AFL-CIO Urges House to Approve Health Care Bill
The AFL-CIO, the nation’s largest labor federation, is the latest lobbying heavyweight to formally give its seal of approval to Democrats’ $940 billion health care reform legislation, urging House Members on Thursday to vote for the measure.
“Today, I made a recommendation that the AFL-CIO give our active support to the president’s health care bill and the AFL-CIO executive council overwhelmingly agreed with that recommendation,” AFL-CIO President Richard Trumka said in a conference call Thursday afternoon. “After 60 years of fighting for health care reform, we’re convinced that now is the time to say, yes.'”
“Now, it’s not a perfect bill,” he added, “but we’re realistic enough to know that it’s time for the deliberations to stop and for progress to begin.”
The Federation of American Hospitals, which represents more than 1,000 facilities nationwide, also endorsed the bill, whose fate remains uncertain as Democratic leaders continue to scramble for votes.
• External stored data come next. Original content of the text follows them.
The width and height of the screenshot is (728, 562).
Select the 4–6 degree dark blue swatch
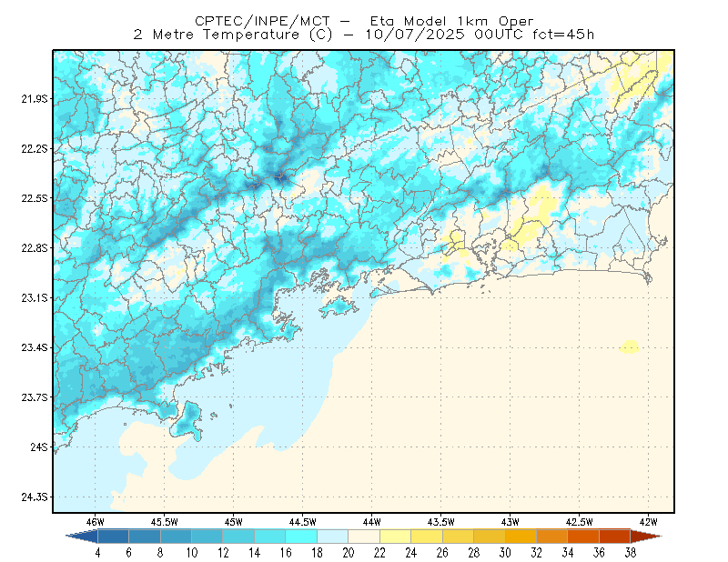[x=113, y=536]
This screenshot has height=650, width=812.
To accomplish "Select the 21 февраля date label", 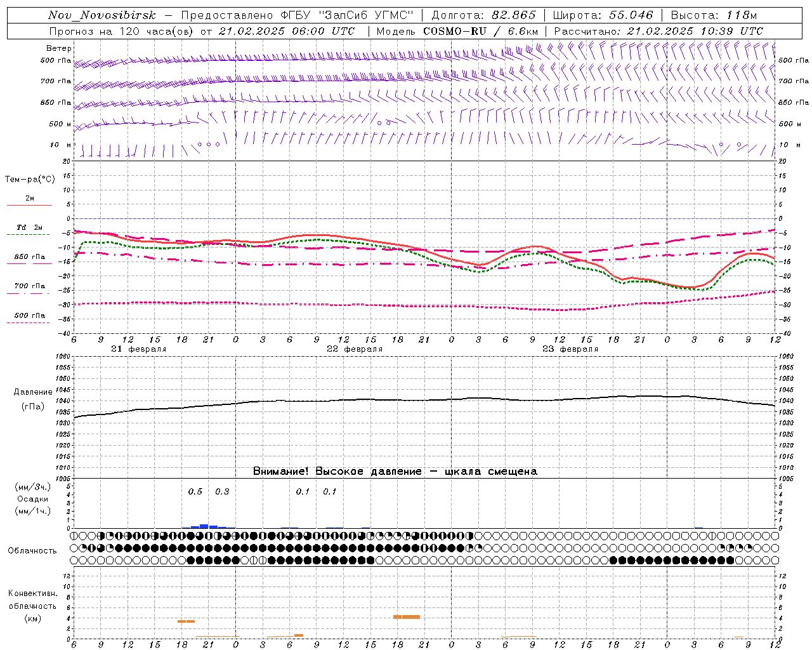I will (139, 349).
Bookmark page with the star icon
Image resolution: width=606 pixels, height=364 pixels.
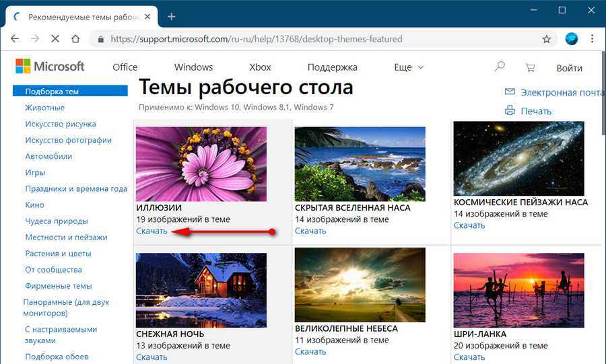[547, 39]
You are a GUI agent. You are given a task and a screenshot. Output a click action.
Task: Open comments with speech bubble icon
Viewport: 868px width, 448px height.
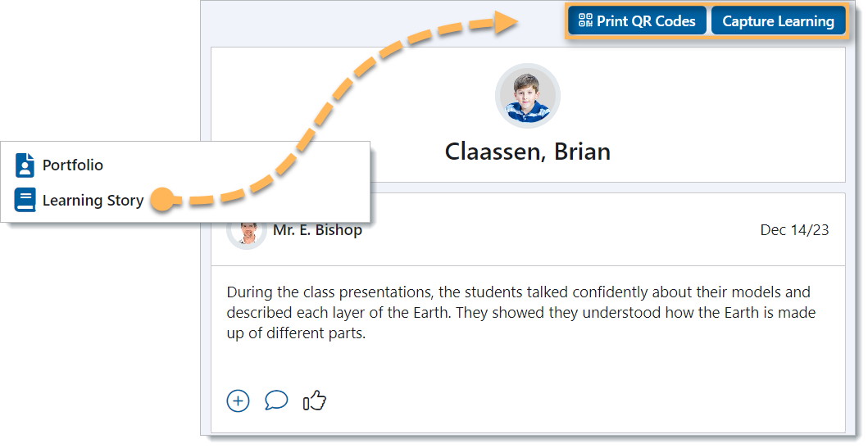[276, 400]
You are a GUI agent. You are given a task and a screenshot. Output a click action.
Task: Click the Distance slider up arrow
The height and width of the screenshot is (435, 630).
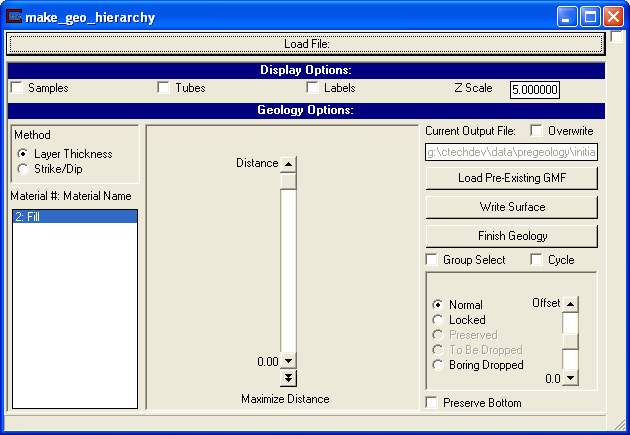[x=288, y=164]
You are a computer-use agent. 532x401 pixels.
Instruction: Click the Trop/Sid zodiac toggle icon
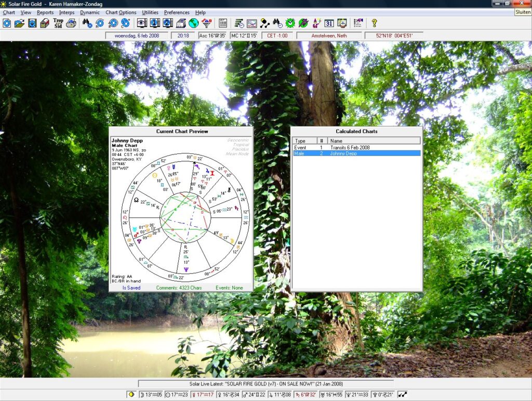[x=58, y=23]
“This legislation is long overdue, and we urge all Members of Congress to vote for health reform,” President Charles Kahn III wrote to Speaker Nancy Pelosi (D-Calif.) in a March 18 letter. “The hundreds of thousands of Americans who treat patients in our hospitals understand the plight of the uninsured and the need to provide health security for all Americans.”
While organized labor and hospitals are backing the legislation, another major health care stakeholder — insurance companies — criticized the legislation Thursday.
“For health care reform to work, everyone needs to be covered and the growth in health care costs must be brought under control. Health care reform legislation that does not address underlying medical costs cannot be sustained,” Karen Ignagni, president and CEO of America’s Health Insurance Plans, said in a statement. “Unfortunately, this legislation will drive up health care costs by adding billions in new health care taxes and encouraging people to wait until they are sick before getting insurance.”